Roger Doiron is the founder of both Kitchen Gardeners International, an organization of 4,400 gardeners from 80 countries, and International Kitchen Garden Day, which is being observed Sunday. Scarborough residents can take part in the celebration by joining a garden tour in Doiron’s neighborhood, starting at 2 p.m. from his home at 3 Powderhorn Drive, Scarborough, where he lives with his wife Jacqueline and three sons. The tour will conclude with a potluck supper. Last week, Doiron, 40, who works with nonprofit organizations and does freelance writing, sat down with The Current to talk about his gardens, his organization (on the Web at and a vegetable he can relate to.

Q: How long have you lived in Scarborough?

A: I grew up here. It took me 39 years to travel 100 yards. It’s interesting to see what changes are in a neighborhood. In terms of things that stay the same, there are still gardens, but there seem to be less of them.

Q: What do you grow in your gardens?

A: We do a little bit of everything here. I’m trying to eat as well as I possibly can and feed my family as well as I possibly can. We do the range of things from fruit to herbs to every kind of vegetable you can pronounce. We also think of it as a project to show how much you can do on a regular house lot. We’re trying to show people, yes, you can grow peaches. We have other things like blueberries and raspberries. In terms of unusual things, I love walnuts. We just planted a walnut tree this spring.

Q: Why do you think more people don’t have kitchen gardens?

A: These things require a long-term commitment, and there’s work involved, but you put something in and you get many things back – the food you put on the table and the recreational aspect. For our boys, we’re happy to see they have a very close relationship with their food. It’s true this takes time, but it’s a question of priorities. It’s about your family. It’s about health. It’s about the kinds of neighborhoods we want to live in.

Q: What is International Kitchen Garden Day?

A: As for the Pleasant Hill celebration, we’re going to do a walking tour visiting three or four gardens and have the gardeners be available for questions and answers. Even an experienced gardener can walk into a garden and learn something new. We try to facilitate that exchange of information in this tour and show that good food doesn’t have to come from far away.

Q: How did International Kitchen Garden Day start?

A: I was surfing the Internet and found they had a snack food month. I saw they had claimed February, so I said, people who grow their own food, we should at least have a day for getting together and showing what we produce. The date is starting to take hold. It’s always the fourth Sunday of August, which for us coincides with the peak season in the northern hemisphere. I’ve heard from gardeners in Australia and gardeners in Asia. I’m always trying to think, what’s the next way of getting people aware of these kinds of issues? We had this idea to try to come up with a more clever approach to garden promotion. We decided to turn it into a little contest called the “Grow-off Show-off.” Last year, the winner painted her Dodge minivan with slogans on it. This year the grand prize is $500. We’re trying to get people to come up with more creative entries. It would be fun to have people submit some YouTube entries. I’m tyring to pitch it as a garden talent contest, a mix of PBS’s “Victory Garden” and “American Idol.” We’re going to be accepting entries up through Nov. 1.
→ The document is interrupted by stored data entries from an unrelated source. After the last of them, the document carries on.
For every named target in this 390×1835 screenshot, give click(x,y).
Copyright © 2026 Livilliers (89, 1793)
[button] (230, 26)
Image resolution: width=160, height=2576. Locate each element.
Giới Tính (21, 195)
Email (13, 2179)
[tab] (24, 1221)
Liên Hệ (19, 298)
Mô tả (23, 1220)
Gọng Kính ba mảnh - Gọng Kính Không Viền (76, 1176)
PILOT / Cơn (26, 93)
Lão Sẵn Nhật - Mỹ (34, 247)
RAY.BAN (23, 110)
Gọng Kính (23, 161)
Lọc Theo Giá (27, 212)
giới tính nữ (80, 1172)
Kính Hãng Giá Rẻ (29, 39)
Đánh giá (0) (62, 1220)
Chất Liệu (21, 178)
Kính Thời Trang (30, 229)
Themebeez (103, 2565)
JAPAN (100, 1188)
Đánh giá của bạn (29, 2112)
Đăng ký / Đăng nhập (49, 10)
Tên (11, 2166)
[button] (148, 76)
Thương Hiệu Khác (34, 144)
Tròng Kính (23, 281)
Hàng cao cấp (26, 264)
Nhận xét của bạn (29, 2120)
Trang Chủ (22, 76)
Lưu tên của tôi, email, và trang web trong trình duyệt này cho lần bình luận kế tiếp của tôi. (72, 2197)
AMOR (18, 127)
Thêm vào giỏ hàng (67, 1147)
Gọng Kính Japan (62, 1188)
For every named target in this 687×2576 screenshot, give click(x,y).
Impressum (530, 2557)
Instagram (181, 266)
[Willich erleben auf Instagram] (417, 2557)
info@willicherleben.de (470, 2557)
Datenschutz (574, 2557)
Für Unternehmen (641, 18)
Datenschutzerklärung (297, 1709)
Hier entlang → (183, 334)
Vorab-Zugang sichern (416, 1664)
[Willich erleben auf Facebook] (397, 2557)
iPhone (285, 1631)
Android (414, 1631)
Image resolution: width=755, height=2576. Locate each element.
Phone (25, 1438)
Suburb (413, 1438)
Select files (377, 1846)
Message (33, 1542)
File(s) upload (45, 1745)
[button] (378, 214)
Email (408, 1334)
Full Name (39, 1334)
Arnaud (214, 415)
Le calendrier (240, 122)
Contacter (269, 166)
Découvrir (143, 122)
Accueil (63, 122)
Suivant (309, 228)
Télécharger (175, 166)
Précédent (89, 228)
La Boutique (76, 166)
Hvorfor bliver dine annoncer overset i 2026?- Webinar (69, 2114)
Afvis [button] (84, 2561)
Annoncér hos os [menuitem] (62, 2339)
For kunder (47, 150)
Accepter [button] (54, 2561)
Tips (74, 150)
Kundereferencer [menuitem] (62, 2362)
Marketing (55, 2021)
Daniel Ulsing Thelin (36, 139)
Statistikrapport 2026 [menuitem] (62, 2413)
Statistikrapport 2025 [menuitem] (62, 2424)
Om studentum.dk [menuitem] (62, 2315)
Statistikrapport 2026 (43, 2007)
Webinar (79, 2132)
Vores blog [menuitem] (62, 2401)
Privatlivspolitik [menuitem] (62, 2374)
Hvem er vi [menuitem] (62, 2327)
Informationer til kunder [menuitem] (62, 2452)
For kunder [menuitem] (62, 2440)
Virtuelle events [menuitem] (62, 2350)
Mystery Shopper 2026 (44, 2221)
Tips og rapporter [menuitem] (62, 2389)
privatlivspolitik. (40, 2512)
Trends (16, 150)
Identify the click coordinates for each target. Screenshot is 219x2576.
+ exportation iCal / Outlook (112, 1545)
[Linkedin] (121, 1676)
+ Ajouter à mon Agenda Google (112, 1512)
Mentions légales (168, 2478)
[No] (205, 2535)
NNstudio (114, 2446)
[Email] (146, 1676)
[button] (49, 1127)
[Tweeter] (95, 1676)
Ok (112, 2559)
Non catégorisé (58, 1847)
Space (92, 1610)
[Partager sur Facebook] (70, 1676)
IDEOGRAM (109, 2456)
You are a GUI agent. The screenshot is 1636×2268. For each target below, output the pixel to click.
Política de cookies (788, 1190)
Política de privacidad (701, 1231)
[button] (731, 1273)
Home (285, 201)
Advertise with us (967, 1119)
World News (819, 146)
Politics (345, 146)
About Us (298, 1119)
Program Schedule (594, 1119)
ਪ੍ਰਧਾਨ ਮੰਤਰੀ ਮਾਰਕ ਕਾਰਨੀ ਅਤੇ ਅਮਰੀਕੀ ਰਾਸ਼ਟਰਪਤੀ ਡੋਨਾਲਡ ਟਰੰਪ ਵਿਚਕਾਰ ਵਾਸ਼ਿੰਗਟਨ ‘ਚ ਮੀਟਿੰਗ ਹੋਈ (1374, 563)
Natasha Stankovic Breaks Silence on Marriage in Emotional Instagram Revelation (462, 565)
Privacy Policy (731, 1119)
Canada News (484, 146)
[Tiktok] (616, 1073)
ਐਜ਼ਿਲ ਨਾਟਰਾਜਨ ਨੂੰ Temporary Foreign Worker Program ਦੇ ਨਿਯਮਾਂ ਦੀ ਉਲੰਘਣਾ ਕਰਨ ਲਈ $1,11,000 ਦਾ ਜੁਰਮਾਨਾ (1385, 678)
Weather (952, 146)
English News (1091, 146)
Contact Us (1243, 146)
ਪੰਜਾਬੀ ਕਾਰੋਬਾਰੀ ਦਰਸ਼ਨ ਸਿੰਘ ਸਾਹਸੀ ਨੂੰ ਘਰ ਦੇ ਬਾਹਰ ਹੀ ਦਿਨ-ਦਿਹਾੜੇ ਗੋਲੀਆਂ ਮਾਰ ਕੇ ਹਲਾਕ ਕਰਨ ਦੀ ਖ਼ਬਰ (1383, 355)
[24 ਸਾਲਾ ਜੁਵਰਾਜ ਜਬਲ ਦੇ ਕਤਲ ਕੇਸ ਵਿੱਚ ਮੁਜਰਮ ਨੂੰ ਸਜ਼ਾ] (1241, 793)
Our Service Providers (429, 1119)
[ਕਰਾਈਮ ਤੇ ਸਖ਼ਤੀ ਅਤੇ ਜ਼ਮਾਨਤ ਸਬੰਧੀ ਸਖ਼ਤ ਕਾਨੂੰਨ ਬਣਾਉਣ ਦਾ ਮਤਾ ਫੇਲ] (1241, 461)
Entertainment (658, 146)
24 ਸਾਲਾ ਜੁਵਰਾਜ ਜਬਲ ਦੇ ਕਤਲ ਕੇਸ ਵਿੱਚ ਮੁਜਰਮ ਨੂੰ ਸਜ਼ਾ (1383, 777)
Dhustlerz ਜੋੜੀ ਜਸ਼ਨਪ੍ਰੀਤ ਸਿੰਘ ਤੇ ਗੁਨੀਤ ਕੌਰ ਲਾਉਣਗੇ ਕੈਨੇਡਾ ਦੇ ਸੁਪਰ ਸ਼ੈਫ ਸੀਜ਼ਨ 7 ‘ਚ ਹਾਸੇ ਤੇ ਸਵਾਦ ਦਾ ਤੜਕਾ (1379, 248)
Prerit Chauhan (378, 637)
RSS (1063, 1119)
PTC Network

Q: Are you also part of an organization of kitchen gardeners?

A: Kitchen Gardeners International – I started that in 2003. It was my way to try to shorten the distance between people and their food. The average biteful in the U.S. travels 1,500 miles from where it was produced to where it was consumed. We’ve turned into a society of convenience. I saw data recently that said the average American watches three hours of television a day, and the amount of time people spend cooking goes down every year. We’re not finding time to connect as much as communities. Kitchen Gardeners International was set up to introduce people to the process of food. Most people have a relationship with food as a product. It’s a prepared product. It’s been done for you. Kitchen Gardeners International is trying to help people develop a different relationship with their food., so it’s not just the product of food, it’s the process of food. We give the information of how to grow food but also the information of how to cook food and how to preserve food and to also keep it fun. We work it into our lifestyle. I often tell people it’s the garden that tells us what’s for dinner.

Q: What’s your favorite meal to cook from your garden?

A: One that we like doing at this time of year is what we call a no-cook tomato sauce. You cut up garden fresh tomatoes, and you add olive oil and basil and salt. If you want to make the dish more decadent, you can cut up cubes of brie cheese. You let that sit for a couple of hours. It should be refrigerated. You cook up your pasta, and you add the piping hot pasta to your bowls of tomatoes, basil, olive oil, salt and brie, and you turn the pasta really quickly. What happens is the pasta cooks the sauce.

Q: If you were a vegetable, which one would you be?

A: I guess I would be a leek. I think of myself as kind of an underdog. Leeks are the underdogs of the garden because they aren’t given the attention they deserve. They grow very well in Maine.